- [PROBLEM REQUIREMENTS]:
Would you restate the entries below exactly, keeping every line?

- [PROVIDED RECORDS]:
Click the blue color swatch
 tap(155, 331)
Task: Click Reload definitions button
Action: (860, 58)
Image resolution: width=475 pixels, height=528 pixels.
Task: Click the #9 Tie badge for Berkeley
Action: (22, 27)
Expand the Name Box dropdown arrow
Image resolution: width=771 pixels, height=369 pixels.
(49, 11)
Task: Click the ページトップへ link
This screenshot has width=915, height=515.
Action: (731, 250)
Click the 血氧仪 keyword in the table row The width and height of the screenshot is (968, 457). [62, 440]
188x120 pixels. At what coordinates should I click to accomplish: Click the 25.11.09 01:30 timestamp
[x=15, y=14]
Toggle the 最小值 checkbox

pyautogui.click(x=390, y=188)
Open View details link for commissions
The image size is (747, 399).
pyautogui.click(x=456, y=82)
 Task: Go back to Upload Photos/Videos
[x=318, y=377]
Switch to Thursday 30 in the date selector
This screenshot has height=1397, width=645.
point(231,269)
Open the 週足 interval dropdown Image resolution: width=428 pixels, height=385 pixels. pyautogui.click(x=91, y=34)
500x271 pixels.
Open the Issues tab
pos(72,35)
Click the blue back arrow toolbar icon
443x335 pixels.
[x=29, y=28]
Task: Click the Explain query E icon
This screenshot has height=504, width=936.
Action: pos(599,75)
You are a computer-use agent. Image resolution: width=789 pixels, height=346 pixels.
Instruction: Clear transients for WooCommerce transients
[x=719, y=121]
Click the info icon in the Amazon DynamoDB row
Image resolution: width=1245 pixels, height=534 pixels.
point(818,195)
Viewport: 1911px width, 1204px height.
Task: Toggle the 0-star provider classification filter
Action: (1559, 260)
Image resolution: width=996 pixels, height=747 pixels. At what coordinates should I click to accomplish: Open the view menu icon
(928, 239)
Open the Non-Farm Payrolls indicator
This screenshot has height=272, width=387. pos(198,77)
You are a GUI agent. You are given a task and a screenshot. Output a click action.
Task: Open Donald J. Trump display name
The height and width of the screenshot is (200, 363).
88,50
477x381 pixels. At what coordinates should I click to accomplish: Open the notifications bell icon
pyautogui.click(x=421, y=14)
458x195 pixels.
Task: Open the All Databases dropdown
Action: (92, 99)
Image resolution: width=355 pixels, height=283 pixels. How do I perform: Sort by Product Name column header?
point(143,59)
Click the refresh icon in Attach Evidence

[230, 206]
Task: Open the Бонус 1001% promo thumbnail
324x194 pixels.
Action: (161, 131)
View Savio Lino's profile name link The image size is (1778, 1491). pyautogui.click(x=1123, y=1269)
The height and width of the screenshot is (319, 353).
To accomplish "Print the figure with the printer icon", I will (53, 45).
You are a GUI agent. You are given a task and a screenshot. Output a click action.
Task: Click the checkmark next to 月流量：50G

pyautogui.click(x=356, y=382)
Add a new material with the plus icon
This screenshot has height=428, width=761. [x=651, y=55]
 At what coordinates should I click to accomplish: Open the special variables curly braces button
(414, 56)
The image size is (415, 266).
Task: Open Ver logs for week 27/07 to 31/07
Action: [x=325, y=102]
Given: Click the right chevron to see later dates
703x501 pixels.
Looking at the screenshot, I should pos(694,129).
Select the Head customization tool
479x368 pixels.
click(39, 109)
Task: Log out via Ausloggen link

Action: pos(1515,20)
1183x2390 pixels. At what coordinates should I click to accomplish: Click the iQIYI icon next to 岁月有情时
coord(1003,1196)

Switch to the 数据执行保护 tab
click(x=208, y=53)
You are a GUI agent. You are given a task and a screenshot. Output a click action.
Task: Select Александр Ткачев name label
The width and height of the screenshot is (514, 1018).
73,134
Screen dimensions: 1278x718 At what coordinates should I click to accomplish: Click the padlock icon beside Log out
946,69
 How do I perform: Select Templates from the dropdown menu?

- [YOUR RESPONSE]:
Click the blue color swatch
 tap(155, 331)
Task: Click Reload definitions button
Action: (860, 58)
Image resolution: width=475 pixels, height=528 pixels.
Task: Click the #9 Tie badge for Berkeley
Action: (22, 27)
Expand the Name Box dropdown arrow
Image resolution: width=771 pixels, height=369 pixels.
(49, 11)
Task: Click the ページトップへ link
This screenshot has width=915, height=515.
Action: (731, 250)
Click the 血氧仪 keyword in the table row The width and height of the screenshot is (968, 457). [62, 440]
188x120 pixels. At what coordinates should I click to accomplish: Click the 25.11.09 01:30 timestamp
[x=15, y=14]
Toggle the 最小值 checkbox

pyautogui.click(x=390, y=188)
Open View details link for commissions
The image size is (747, 399).
pyautogui.click(x=456, y=82)
 Task: Go back to Upload Photos/Videos
[x=318, y=377]
Switch to Thursday 30 in the date selector
This screenshot has height=1397, width=645.
point(231,269)
Open the 週足 interval dropdown Image resolution: width=428 pixels, height=385 pixels. pyautogui.click(x=91, y=34)
500x271 pixels.
Open the Issues tab
pos(72,35)
Click the blue back arrow toolbar icon
443x335 pixels.
[x=29, y=28]
Task: Click the Explain query E icon
This screenshot has height=504, width=936.
Action: pos(599,75)
You are a computer-use agent. Image resolution: width=789 pixels, height=346 pixels.
Instruction: Clear transients for WooCommerce transients
[x=719, y=121]
Click the info icon in the Amazon DynamoDB row
Image resolution: width=1245 pixels, height=534 pixels.
point(818,195)
Viewport: 1911px width, 1204px height.
Task: Toggle the 0-star provider classification filter
Action: (1559, 260)
Image resolution: width=996 pixels, height=747 pixels. At what coordinates should I click to accomplish: Open the view menu icon
(928, 239)
Open the Non-Farm Payrolls indicator
This screenshot has height=272, width=387. pos(198,77)
You are a GUI agent. You are given a task and a screenshot. Output a click action.
Task: Open Donald J. Trump display name
The height and width of the screenshot is (200, 363).
88,50
477x381 pixels. At what coordinates should I click to accomplish: Open the notifications bell icon
pyautogui.click(x=421, y=14)
458x195 pixels.
Task: Open the All Databases dropdown
Action: (92, 99)
Image resolution: width=355 pixels, height=283 pixels. How do I perform: Sort by Product Name column header?
point(143,59)
Click the refresh icon in Attach Evidence

[230, 206]
Task: Open the Бонус 1001% promo thumbnail
324x194 pixels.
Action: (161, 131)
View Savio Lino's profile name link The image size is (1778, 1491). pyautogui.click(x=1123, y=1269)
The height and width of the screenshot is (319, 353).
To accomplish "Print the figure with the printer icon", I will (53, 45).
You are a GUI agent. You are given a task and a screenshot. Output a click action.
Task: Click the checkmark next to 月流量：50G

pyautogui.click(x=356, y=382)
Add a new material with the plus icon
This screenshot has height=428, width=761. [x=651, y=55]
 At what coordinates should I click to accomplish: Open the special variables curly braces button
(414, 56)
The image size is (415, 266).
Task: Open Ver logs for week 27/07 to 31/07
Action: [x=325, y=102]
Given: Click the right chevron to see later dates
703x501 pixels.
Looking at the screenshot, I should pos(694,129).
Select the Head customization tool
479x368 pixels.
click(39, 109)
Task: Log out via Ausloggen link

Action: pos(1515,20)
1183x2390 pixels. At what coordinates should I click to accomplish: Click the iQIYI icon next to 岁月有情时
coord(1003,1196)

Switch to the 数据执行保护 tab
click(x=208, y=53)
You are a GUI agent. You are given a task and a screenshot. Output a click action.
Task: Select Александр Ткачев name label
The width and height of the screenshot is (514, 1018).
73,134
Screen dimensions: 1278x718 At what coordinates should I click to accomplish: Click the padlock icon beside Log out
946,69
 How do I perform: Select Templates from the dropdown menu?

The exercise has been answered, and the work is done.